Luis Lens and César Gimeno vacation with their families every year at a popular resort in Xàbia on the Bay of Portitxol. The duo always spends time snorkeling and freediving to explore marine life and clean up trash “with technical equipment worth €10, consisting of swimsuits, masks, snorkels and flippers,” Lens jokes to the local newspaper El Pais.

This year, Lens saw a shiny object on a rock about 23 feet below the surface. At first, he thought it was a 10-cent coin, but after returning to their boat, he noticed it had what looked like an ancient image of a Greek or Roman face. He assumed it had come off a piece of jewelry but decided they should go back and check out the area just in case.

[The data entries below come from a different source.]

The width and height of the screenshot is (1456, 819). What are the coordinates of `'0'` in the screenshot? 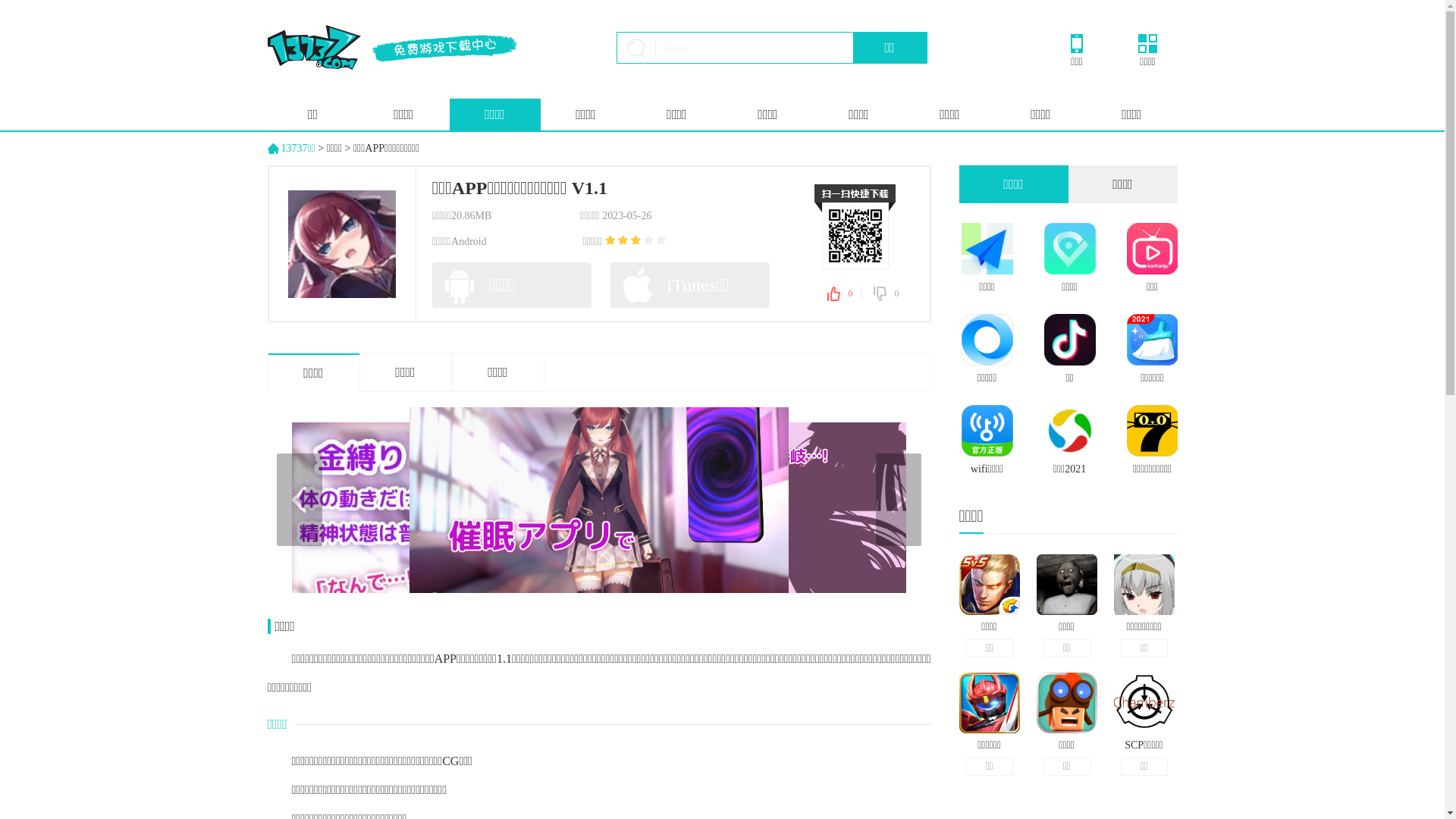 It's located at (886, 293).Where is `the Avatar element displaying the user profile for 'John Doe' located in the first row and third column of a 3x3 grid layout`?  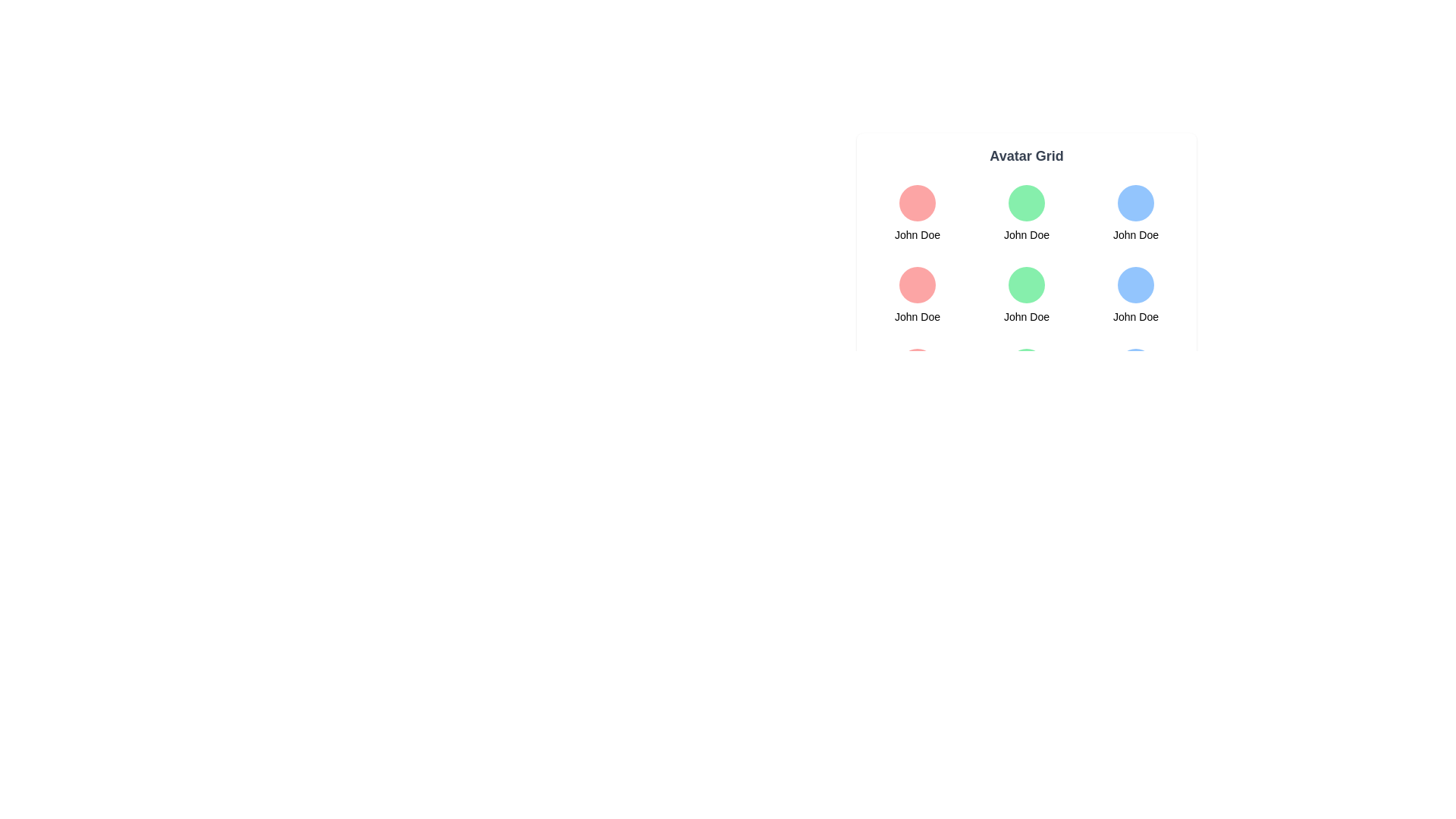
the Avatar element displaying the user profile for 'John Doe' located in the first row and third column of a 3x3 grid layout is located at coordinates (1135, 213).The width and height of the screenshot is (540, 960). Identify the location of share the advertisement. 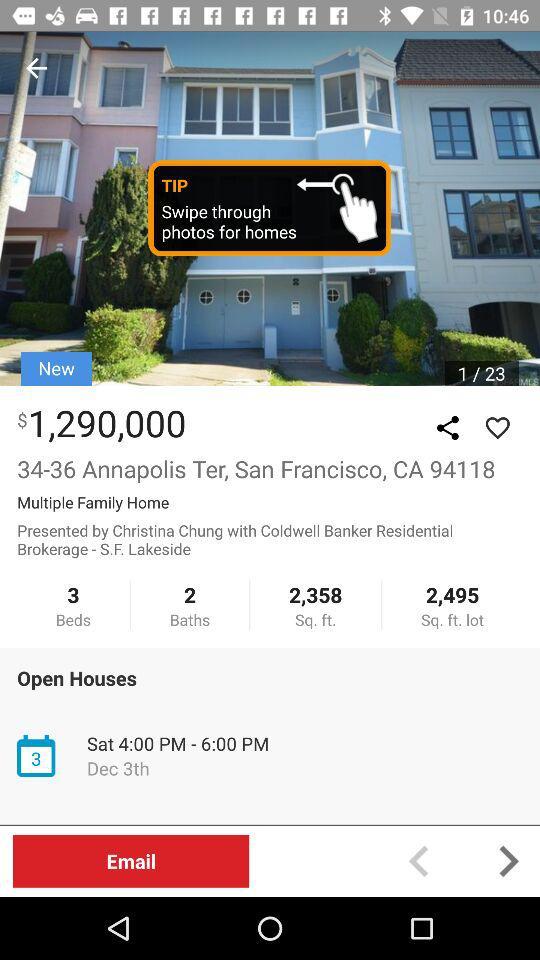
(447, 428).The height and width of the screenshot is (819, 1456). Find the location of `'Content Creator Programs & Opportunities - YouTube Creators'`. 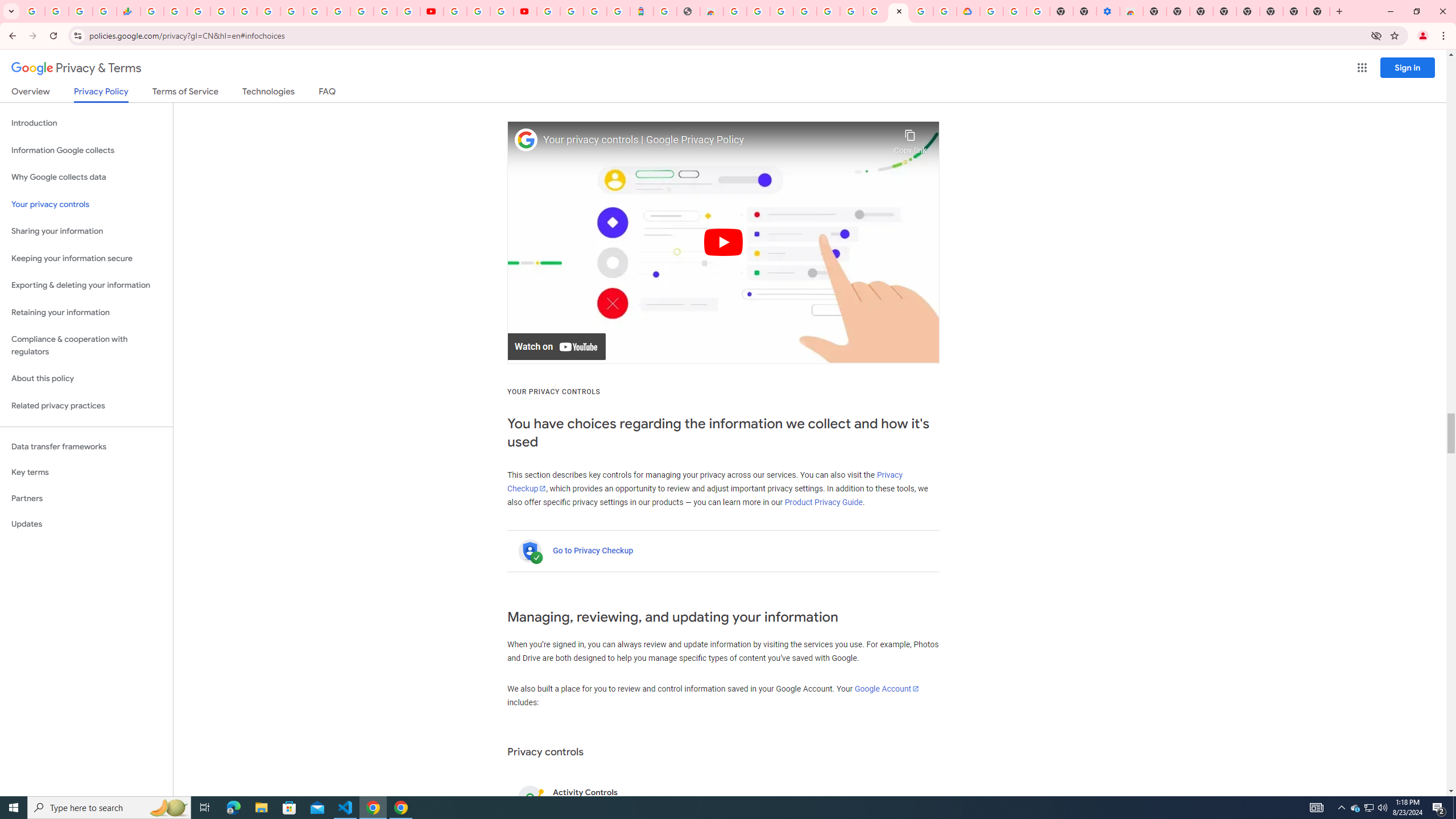

'Content Creator Programs & Opportunities - YouTube Creators' is located at coordinates (524, 11).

Using the corkscrew of a Swiss Army Knife they found aboard the boat, Lens and Gimeno spent two hours unearthing seven more gold coins from a rocky crevice.

“It [was] incredible,” Lens says of the discovery. “It’s every child’s dream to find a treasure.”

The next day, they took the coins to local authorities, sparking an area excavation in which Lens and Gimeno remained heavily involved. They returned to the site three times with underwater archaeologists from the city of Xàbia, the University of Alicante (UA) and the Spanish Civil Guard.

All in all, 53 coins, three nails and what seems to be the remains of a chest were recovered from the site. The coins date back to the fourth and fifth centuries, when the Western Roman Empire was in decline.

“Sets of gold coins are not common,” Jaime Molina, head of the excavation and a professor of ancient history at UA, tells El Pais. The quality preservation makes them rarer still. Archeologists were even to identify which emperors were associated with all but one of the coins: Valentinian I (three coins), Valentinian II (seven), Theodosius I (15), Arcadius (17) and Honorius (10).

Molina has been surveying Portitxol for three years, as it was a popular stopover for ancinet travelers making their way from the Balearic Islands to Rome.

“There are no remains of sunken ships in the area where they were found,” Molina says. “So it was probably a voluntary act of concealment from advancing Barbarians, in this case, the Alans. The find speaks to us of a context of fear, of a world that is ending – that of the Roman Empire.”

The coins will be restored and housed in the Soler Blasco Archaeological and Ethnographic Museum in Xàbia.